* [The input]:

[BEGIN]

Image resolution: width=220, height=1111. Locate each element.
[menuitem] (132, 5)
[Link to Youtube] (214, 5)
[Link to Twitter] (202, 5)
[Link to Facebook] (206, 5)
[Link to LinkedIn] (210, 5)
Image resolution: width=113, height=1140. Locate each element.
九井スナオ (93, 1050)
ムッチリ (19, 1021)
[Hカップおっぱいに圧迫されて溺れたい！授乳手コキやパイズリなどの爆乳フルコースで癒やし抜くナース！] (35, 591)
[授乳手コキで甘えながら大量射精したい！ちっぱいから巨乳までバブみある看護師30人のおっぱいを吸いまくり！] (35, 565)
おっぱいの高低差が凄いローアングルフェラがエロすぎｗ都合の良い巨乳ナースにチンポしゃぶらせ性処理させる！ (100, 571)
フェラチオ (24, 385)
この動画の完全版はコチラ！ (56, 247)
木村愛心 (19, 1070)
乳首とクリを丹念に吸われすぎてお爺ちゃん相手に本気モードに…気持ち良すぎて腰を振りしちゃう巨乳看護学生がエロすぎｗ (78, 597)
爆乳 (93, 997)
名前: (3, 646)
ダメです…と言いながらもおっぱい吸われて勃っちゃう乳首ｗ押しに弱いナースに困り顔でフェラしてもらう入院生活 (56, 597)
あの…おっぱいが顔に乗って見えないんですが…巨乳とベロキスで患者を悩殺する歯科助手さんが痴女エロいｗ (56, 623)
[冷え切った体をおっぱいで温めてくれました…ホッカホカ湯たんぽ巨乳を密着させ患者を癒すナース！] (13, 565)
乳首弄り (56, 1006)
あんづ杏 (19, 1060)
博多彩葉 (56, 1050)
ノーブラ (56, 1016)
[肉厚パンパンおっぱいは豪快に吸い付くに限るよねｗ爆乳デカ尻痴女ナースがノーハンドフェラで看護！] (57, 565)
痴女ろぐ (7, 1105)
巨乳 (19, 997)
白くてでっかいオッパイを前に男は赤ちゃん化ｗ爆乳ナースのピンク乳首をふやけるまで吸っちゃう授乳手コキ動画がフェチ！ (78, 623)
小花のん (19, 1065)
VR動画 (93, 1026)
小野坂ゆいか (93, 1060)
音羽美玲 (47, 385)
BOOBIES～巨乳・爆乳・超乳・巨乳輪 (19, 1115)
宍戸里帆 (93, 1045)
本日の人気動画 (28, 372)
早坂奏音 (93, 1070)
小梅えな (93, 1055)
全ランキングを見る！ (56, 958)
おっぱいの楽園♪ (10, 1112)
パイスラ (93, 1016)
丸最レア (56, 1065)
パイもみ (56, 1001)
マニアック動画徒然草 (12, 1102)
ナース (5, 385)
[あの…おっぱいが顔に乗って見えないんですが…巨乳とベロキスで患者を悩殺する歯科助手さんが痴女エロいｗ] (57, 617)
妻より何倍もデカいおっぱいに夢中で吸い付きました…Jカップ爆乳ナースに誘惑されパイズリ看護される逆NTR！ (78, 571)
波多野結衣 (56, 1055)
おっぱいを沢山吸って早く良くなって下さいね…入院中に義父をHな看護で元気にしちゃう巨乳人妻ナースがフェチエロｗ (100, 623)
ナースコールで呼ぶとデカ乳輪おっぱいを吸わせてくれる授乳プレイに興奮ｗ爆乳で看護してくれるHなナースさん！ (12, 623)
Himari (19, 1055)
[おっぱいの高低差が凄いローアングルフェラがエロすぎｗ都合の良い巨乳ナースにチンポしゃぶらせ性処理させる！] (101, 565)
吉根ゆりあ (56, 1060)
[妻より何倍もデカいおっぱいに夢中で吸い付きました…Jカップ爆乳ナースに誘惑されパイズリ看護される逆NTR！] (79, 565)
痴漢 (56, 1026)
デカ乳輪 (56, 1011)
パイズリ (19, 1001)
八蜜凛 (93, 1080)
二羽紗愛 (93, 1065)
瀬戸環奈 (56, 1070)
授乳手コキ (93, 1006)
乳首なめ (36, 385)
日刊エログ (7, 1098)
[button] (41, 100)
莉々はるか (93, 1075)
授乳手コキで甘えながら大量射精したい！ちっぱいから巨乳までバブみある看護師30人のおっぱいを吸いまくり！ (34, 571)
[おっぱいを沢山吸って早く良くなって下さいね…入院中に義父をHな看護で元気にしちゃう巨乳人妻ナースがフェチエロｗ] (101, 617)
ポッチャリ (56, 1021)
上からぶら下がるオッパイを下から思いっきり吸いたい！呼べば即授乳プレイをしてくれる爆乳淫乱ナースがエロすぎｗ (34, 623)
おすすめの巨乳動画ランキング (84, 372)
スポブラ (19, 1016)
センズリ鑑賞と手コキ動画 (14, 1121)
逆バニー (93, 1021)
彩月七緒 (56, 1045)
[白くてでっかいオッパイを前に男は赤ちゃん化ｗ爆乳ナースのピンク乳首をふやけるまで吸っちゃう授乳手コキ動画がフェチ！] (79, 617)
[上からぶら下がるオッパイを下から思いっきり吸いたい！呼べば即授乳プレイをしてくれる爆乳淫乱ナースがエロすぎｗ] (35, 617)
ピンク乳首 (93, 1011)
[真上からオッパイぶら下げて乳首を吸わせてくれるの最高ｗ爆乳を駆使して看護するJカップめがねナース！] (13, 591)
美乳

[END]

* [Goal]: Copy every line of the entries unchanged, from the first line above down through the line with "フェラチオ (24, 385)", including that line.

* [Solution to the problem]:
Image resolution: width=220, height=1111. Locate each element.
[menuitem] (132, 5)
[Link to Youtube] (214, 5)
[Link to Twitter] (202, 5)
[Link to Facebook] (206, 5)
[Link to LinkedIn] (210, 5)
Image resolution: width=113, height=1140. Locate each element.
九井スナオ (93, 1050)
ムッチリ (19, 1021)
[Hカップおっぱいに圧迫されて溺れたい！授乳手コキやパイズリなどの爆乳フルコースで癒やし抜くナース！] (35, 591)
[授乳手コキで甘えながら大量射精したい！ちっぱいから巨乳までバブみある看護師30人のおっぱいを吸いまくり！] (35, 565)
おっぱいの高低差が凄いローアングルフェラがエロすぎｗ都合の良い巨乳ナースにチンポしゃぶらせ性処理させる！ (100, 571)
フェラチオ (24, 385)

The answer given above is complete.